Die Mitochondrien sind die Kraftwerke der Zellen, aber sie synthetisieren auch Aminosäuren und Fettsäuren und sind als Teil des Harnstoffzyklus für den Abbau von Abfallprodukten zuständig. Wenn die Leistung der Mitochondrien schwach ist, dann funktioniert vieles im Körper nicht mehr richtig oder gar nicht. Mitochondrien sind sehr anfällig für oxidativen Stress. Die nun folgende Zusammenfassung der Symptome stammt aus dem Buch Mitochondrien-therapie von Dr. Kuklinski:

Bei Kindern äußern sich mitochondriale Störungen als Allergien und Intoleranzen, Neurodermitis, gehäufte Infekte (Mittelohrentzündungen, Nasenpolypen), unruhiger Schlaf, nächtliches Schwitzen, morgendliche Appetit-losigkeit, unklare Bauchbeschwerden, rasche Erschöpfbarkeit, eingeschränkte Konzentrationsfähigkeit, ADHS, Gähnzwang, Ängstlichkeit. Bei Erwachsenen fällt die schlechte Alkoholverträglichkeit auf, die körperliche und geistige Leistungsminderung sowie die totale Erschöpfung am Abend. Heißhungerattacken, Blähungen, Sodbrennen und Müdigkeitseinbrüche auf Süßes sind typisch. Kohlehydrate verschlechtern die Mitochondrienfunktion. Darum kommt es in der Nacht nicht nur zu Unterzuckerungen mit Herzrasen, Schweißausbrüchen und Panikattacken, sondern in der Früh auch zu Schmerzen in verschiedenen Gelenken (durch die Anhäufung von Milchsäure), in der Lendenwirbelsäule, in Sehnen und Bändern. Die Fingermittelgelenke sind oft geschwollen.

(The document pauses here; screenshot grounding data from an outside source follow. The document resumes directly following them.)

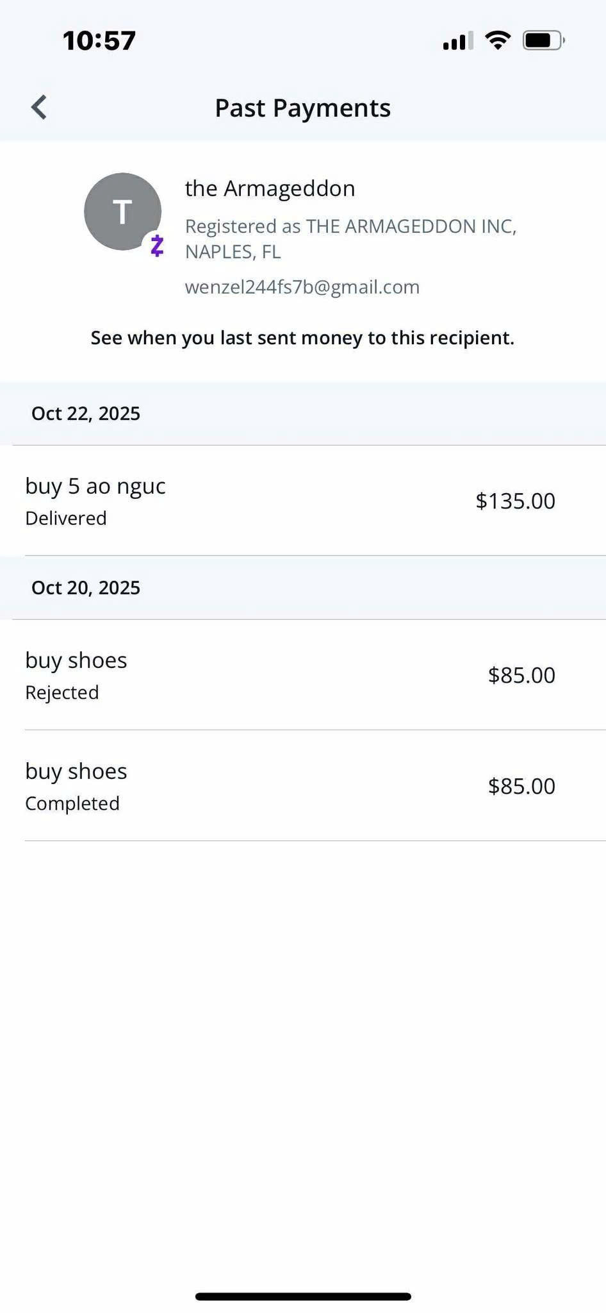Viewport: 606px width, 1313px height.
Task: Tap the gray T avatar circle
Action: (x=122, y=212)
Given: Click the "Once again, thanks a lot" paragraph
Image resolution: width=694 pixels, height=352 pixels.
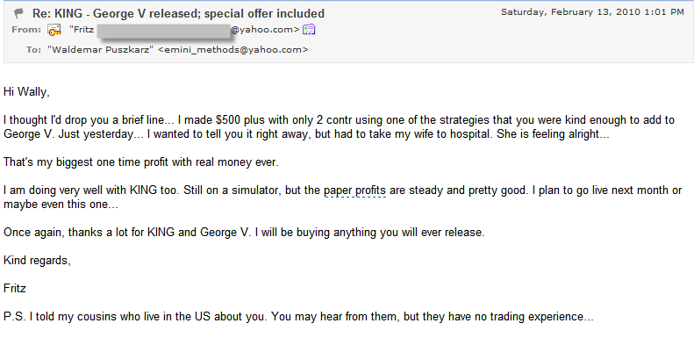Looking at the screenshot, I should click(244, 232).
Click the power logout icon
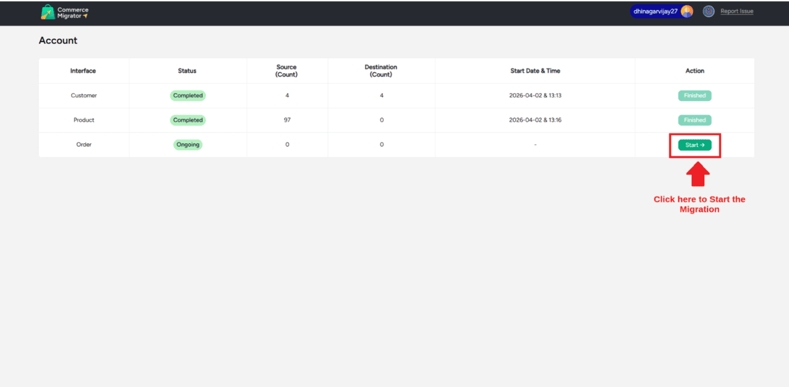The height and width of the screenshot is (387, 789). pos(709,11)
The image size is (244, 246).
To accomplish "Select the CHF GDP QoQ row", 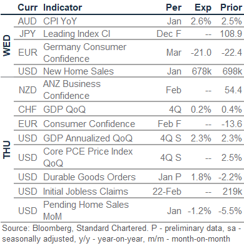I will (129, 109).

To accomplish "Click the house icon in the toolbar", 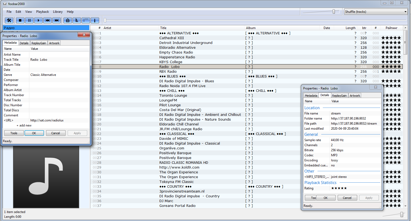I will 68,20.
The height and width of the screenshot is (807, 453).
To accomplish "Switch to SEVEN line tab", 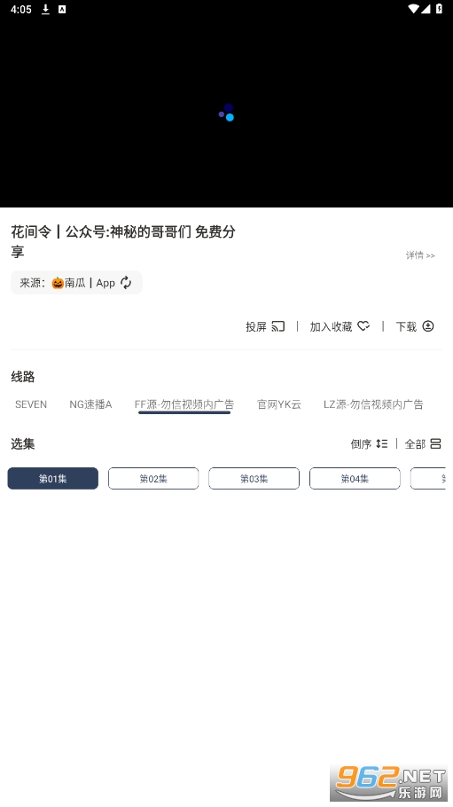I will click(x=31, y=404).
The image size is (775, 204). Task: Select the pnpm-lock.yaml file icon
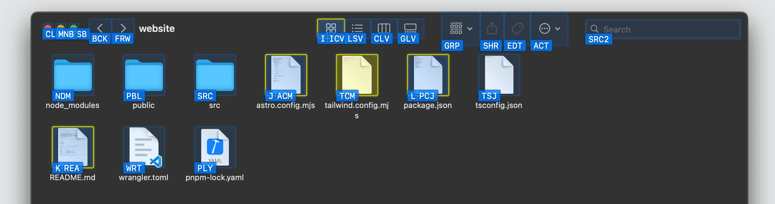(x=215, y=147)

Typisch ist auch, dass die erste Mahlzeit meist erst mittags eingenommen wird. Die Energie reicht meist nur für wenige Stunden. Überempfindlichkeit gegen Licht, Geräusche, Zugluft, Gerüche sind häufig. Weitere Symptome sind Muskelschwäche gepaart mit Kribbeln und Taubheitsgefühl an den Fingern und Füßen, Stechen, Ziehen, Hautbrennen bis zu unerträglichem Zungen- und Fußsohlenbrennen, Migräne und Kopfschmerzen. Schon unangenehme Gespräche, Telefonate, Termine und unerwarteter Besuch führen zu Stressreaktionen mit rascher Erschöpfung. Muskelverspannungen, Fahrigkeit, Vergesslichkeit (Wortfindungsstörungen, schlechtes Namensgedächtnis), Herzjagen, Durchfall und Unbeherrschtheit treten auf sowie massive Müdigkeit nach kohlehydrathaltigem Essen (Fresskoma) und kalte Füße (selbst im Sommer mit Wärmflasche oder Socken ins Bett). Fieberreaktionen bei Infekten liegen jahrelang zurück, alles Hinweise auf einen massiven Energiemangel. Unbehandelt führen die Mitochondriopathien oft zu schweren Erkrankungen wie CFS (chronisches Erschöpfungssyndrom), Fibromyalgie, MCS (multiple Chemikalienempfindlichkeit), Schilddrüsenfunktionsstörungen, Autoimmunerkrankungen und Krebs.